DOCUMENT SECTION
** BEGIN **

Re: [AMBER-Developers] pmemd.MPI build broken

From: Rai Nitin <rai.nitin.tcs.com>
Date: Tue, 8 Mar 2016 19:15:27 +0530

We have updated the "intel" branch with the build options as given in
Benny's mail.
We have tested GB with intel & gnu compilers. Compilers that don't support
OpenMP are protected.
There may be some more changes related to PME, however, this branch can be
picked up for testing GB.

Thanks,
Nitin Rai




From: Jason Swails <jason.swails.gmail.com>
To: AMBER Developers Mailing List <amber-developers.ambermd.org>
Date: 07-03-2016 22:19
Subject: Re: [AMBER-Developers] pmemd.MPI build broken



I would suggest branching from the intel branch. I created that branch
with a merge point after the reversion (but without the actual reverted
changes) specifically to make merging *back* to master much easier.

--
Jason M. Swails
BioMaPS,
Rutgers University
Postdoctoral Researcher

> On Mar 7, 2016, at 10:15 AM, Benny1 M <benny1.m.tcs.com> wrote:
>
> We are currently working to address the problems arising due to adding
> OpenMP as default for parallel builds
> Since we have tested MPI + OpenMP only with gnu and intel compilers, we
> have enabled openmp only with
> these 2 compilers and that too only if it is specifically configured
with
> -openmp flag.
>
> We are not making these changes on the master branch, but are making
these
> changes on a branch masterintelmerge.
> This branch is taken from the commit before the openmp changes were
> reversed.
>
> The configure options will be as follows:
>
> ./configure gnu (or intel, or PGI, or CLANG ..)

** END **

BRIEF
Pick up the thread on the broken pmemd.MPI build and keep writing from the point where it stops. The lines that come after this have nothing to do with the thread on the broken pmemd.MPI build.

INFORMATION PROVIDED
** BEGIN **

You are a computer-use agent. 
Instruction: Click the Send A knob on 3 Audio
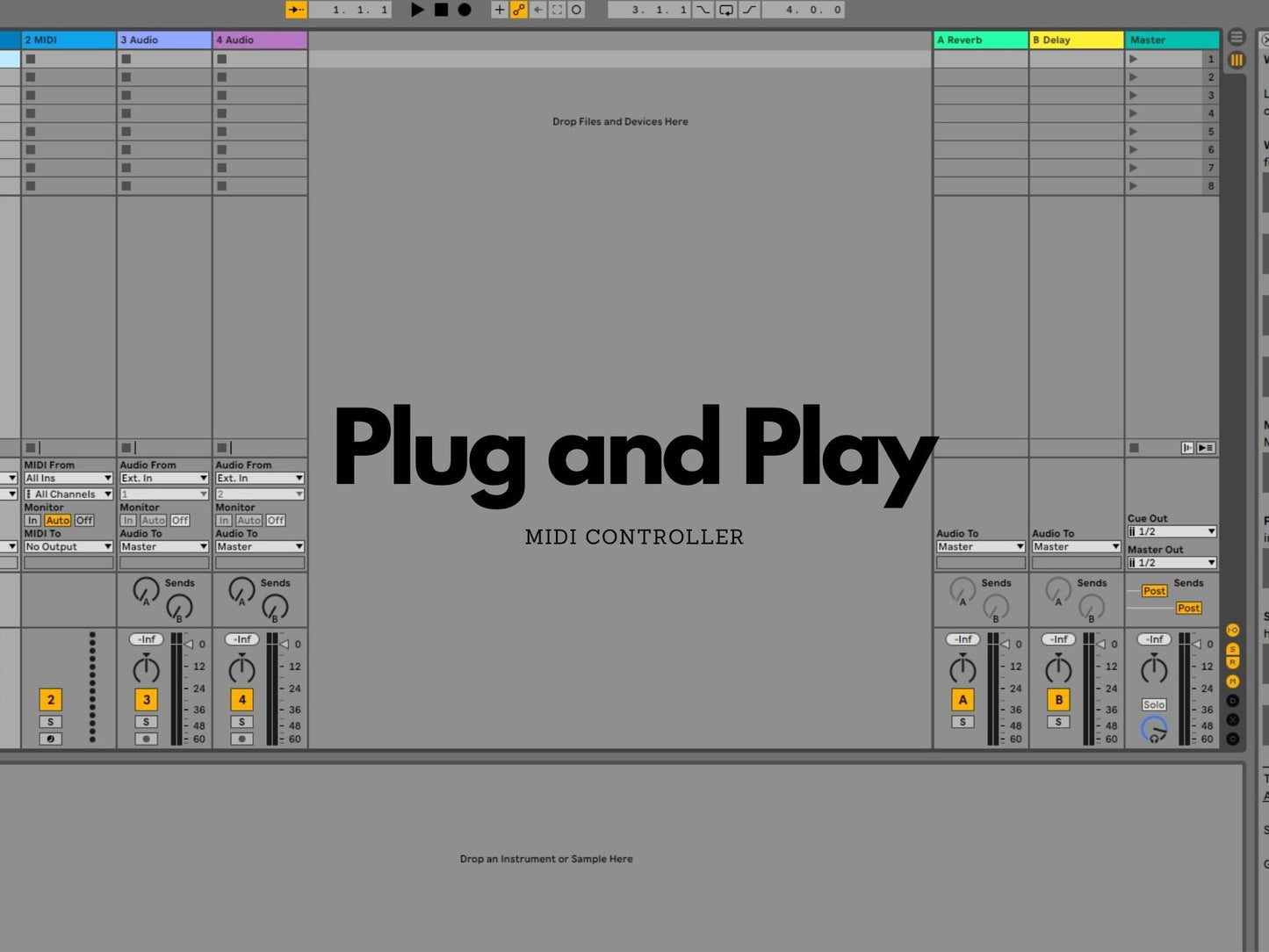(x=146, y=590)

** END **

EXERCISE OUTPUT
> - builds code that is entirely serial.
>
> ./configure -mpi gnu (or intel, or PGI, or CLANG ..)
> - builds code that is pure MPI.
>
> ./configure -mpi -openmp (gnu or intel)
> - builds MPI / OpenMP hybrid code for GB
> - for other compilers GB will be pure MPI
> - Ideally the number of ranks should be equal to number of sockets
> and
> OpenMP threads should be equal to cores/socket. We are working on

> a way that these are suitably set, but ideas are welcome.
>
> ./configure -mic-native -mpi -openmp intel
> - build code specifically for KNC
>
> ./configure -MIC2 -mpi -openmp intel
> - build code specifically for KNL
>
> While there is no option for a pure openmp build, if the check in
> pmemd.F90 for 2 ranks is disabled only for MPI + OpenMP, we can run with
1
> rank and multiple openmp threads.
>
> For larger workloads (order of nucleosome and above), the
> performance gain of using MPI + OpenMP is of the order of 2 - 4 times.
> For smaller workloads that do not have enough atoms to
parallelize
> (myoglobin and lower), pure MPI performance better
>
> regards,
> Benny Mathew
>
>
>
>
> From: Jason Swails <jason.swails.gmail.com>
> To: AMBER Developers Mailing List <amber-developers.ambermd.org>
> Date: 06-03-2016 00:03
> Subject: Re: [AMBER-Developers] pmemd.MPI build broken
>
>
>
> On Sat, Mar 5, 2016 at 11:25 AM, Ross Walker <ross.rosswalker.co.uk>
> wrote:
>
>>
>>> On Mar 5, 2016, at 06:29, David A Case <david.case.rutgers.edu> wrote:
>>>
>>> On Sat, Mar 05, 2016, Jason Swails wrote:
>>>>
>>>> Also, when I switch to using OpenMPI *without* dragonegg, the linker
>> line
>>>> still needs -lgomp to complete successfully, so the build doesn't
> really
>>>> work in general yet.
>>>
>>> Sounds like it's been tested mostly (only) with mpich and variants.(?)
>> It's
>>> suprising that the flavor of MPI library has an impact on the openmp
>> stuff.
>>> Maybe I'm misreading something.
>>>
>>> I've posted my gnu5 + mpich test results to the wiki page: I'm at
> commit
>>> 2d5d9afbc305bfbca01. Build is fine, but I see significant
> (non-roundoff)
>>> regressions.
>>
>> Can you try
>>
>> export OMP_NUM_THREADS=2, mpirun -np 2
>>
>> and see if you get the same errors please.
>>
>> It might be resource related - e.g. if you have 8 cores and do mpirun
> -np
>> 4 without setting OMP_NUM_THREADS you get 32 threads total for the GB
>> cases. (this will be addressed in doumentation shortly).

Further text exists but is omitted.